DATA EXTRACT:
>>>>>
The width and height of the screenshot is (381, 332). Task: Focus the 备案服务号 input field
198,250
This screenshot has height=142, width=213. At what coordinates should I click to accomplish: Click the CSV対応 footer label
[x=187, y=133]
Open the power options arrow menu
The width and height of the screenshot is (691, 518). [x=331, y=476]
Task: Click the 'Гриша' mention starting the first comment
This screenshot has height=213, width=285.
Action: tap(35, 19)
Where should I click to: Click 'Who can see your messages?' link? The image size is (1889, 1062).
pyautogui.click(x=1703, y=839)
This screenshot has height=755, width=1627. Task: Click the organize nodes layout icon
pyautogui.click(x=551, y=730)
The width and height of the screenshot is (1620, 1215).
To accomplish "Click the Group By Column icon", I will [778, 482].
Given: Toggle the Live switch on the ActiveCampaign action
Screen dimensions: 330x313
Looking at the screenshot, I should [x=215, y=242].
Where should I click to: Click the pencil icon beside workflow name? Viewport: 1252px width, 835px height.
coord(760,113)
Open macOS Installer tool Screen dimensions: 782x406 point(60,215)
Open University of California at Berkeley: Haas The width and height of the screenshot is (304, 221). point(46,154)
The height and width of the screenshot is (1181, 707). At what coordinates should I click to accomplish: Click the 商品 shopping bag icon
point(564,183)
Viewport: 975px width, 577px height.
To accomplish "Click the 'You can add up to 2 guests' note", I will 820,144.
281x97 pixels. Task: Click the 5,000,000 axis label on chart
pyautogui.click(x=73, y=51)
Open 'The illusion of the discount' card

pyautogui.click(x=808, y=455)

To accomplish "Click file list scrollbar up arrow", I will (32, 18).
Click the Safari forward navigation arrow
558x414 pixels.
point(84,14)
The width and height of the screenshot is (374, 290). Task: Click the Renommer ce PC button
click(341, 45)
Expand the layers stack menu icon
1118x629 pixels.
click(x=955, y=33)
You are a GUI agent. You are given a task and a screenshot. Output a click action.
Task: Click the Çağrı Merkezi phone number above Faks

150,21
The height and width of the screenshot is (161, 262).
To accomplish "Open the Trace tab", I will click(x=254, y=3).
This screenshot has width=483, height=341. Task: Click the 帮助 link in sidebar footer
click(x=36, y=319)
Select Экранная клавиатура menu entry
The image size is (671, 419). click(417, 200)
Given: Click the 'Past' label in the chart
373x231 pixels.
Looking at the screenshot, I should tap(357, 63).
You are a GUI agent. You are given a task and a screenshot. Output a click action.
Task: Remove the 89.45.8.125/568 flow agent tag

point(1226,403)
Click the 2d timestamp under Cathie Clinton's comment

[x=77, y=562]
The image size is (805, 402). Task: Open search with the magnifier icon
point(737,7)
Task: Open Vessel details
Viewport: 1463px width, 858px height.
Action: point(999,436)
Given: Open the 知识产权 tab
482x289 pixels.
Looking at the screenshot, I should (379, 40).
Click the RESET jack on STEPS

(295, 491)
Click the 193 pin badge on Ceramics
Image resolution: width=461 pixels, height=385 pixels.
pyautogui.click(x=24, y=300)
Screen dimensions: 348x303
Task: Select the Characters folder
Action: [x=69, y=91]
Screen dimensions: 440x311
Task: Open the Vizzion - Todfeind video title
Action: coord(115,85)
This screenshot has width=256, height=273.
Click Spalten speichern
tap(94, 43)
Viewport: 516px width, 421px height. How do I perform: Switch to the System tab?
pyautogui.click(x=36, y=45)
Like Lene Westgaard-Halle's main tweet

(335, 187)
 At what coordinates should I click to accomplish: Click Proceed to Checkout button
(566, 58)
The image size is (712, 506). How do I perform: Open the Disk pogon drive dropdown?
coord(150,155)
<<<<<
THE TASK:
Transcribe every line of the data above without changing anything.

RESULT:
The width and height of the screenshot is (381, 332). Task: Focus the 备案服务号 input field
198,250
This screenshot has height=142, width=213. At what coordinates should I click to accomplish: Click the CSV対応 footer label
[x=187, y=133]
Open the power options arrow menu
The width and height of the screenshot is (691, 518). [x=331, y=476]
Task: Click the 'Гриша' mention starting the first comment
This screenshot has height=213, width=285.
Action: tap(35, 19)
Where should I click to: Click 'Who can see your messages?' link? The image size is (1889, 1062).
pyautogui.click(x=1703, y=839)
This screenshot has height=755, width=1627. Task: Click the organize nodes layout icon
pyautogui.click(x=551, y=730)
The width and height of the screenshot is (1620, 1215).
To accomplish "Click the Group By Column icon", I will [778, 482].
Given: Toggle the Live switch on the ActiveCampaign action
Screen dimensions: 330x313
Looking at the screenshot, I should [x=215, y=242].
Where should I click to: Click the pencil icon beside workflow name? Viewport: 1252px width, 835px height.
coord(760,113)
Open macOS Installer tool Screen dimensions: 782x406 point(60,215)
Open University of California at Berkeley: Haas The width and height of the screenshot is (304, 221). point(46,154)
The height and width of the screenshot is (1181, 707). At what coordinates should I click to accomplish: Click the 商品 shopping bag icon
point(564,183)
Viewport: 975px width, 577px height.
To accomplish "Click the 'You can add up to 2 guests' note", I will 820,144.
281x97 pixels. Task: Click the 5,000,000 axis label on chart
pyautogui.click(x=73, y=51)
Open 'The illusion of the discount' card

pyautogui.click(x=808, y=455)

To accomplish "Click file list scrollbar up arrow", I will (32, 18).
Click the Safari forward navigation arrow
558x414 pixels.
point(84,14)
The width and height of the screenshot is (374, 290). Task: Click the Renommer ce PC button
click(341, 45)
Expand the layers stack menu icon
1118x629 pixels.
click(x=955, y=33)
You are a GUI agent. You are given a task and a screenshot. Output a click action.
Task: Click the Çağrı Merkezi phone number above Faks

150,21
The height and width of the screenshot is (161, 262).
To accomplish "Open the Trace tab", I will click(x=254, y=3).
This screenshot has width=483, height=341. Task: Click the 帮助 link in sidebar footer
click(x=36, y=319)
Select Экранная клавиатура menu entry
The image size is (671, 419). click(417, 200)
Given: Click the 'Past' label in the chart
373x231 pixels.
Looking at the screenshot, I should tap(357, 63).
You are a GUI agent. You are given a task and a screenshot. Output a click action.
Task: Remove the 89.45.8.125/568 flow agent tag

point(1226,403)
Click the 2d timestamp under Cathie Clinton's comment

[x=77, y=562]
The image size is (805, 402). Task: Open search with the magnifier icon
point(737,7)
Task: Open Vessel details
Viewport: 1463px width, 858px height.
Action: point(999,436)
Given: Open the 知识产权 tab
482x289 pixels.
Looking at the screenshot, I should (379, 40).
Click the RESET jack on STEPS

(295, 491)
Click the 193 pin badge on Ceramics
Image resolution: width=461 pixels, height=385 pixels.
pyautogui.click(x=24, y=300)
Screen dimensions: 348x303
Task: Select the Characters folder
Action: [x=69, y=91]
Screen dimensions: 440x311
Task: Open the Vizzion - Todfeind video title
Action: coord(115,85)
This screenshot has width=256, height=273.
Click Spalten speichern
tap(94, 43)
Viewport: 516px width, 421px height. How do I perform: Switch to the System tab?
pyautogui.click(x=36, y=45)
Like Lene Westgaard-Halle's main tweet

(335, 187)
 At what coordinates should I click to accomplish: Click Proceed to Checkout button
(566, 58)
The image size is (712, 506). How do I perform: Open the Disk pogon drive dropdown?
coord(150,155)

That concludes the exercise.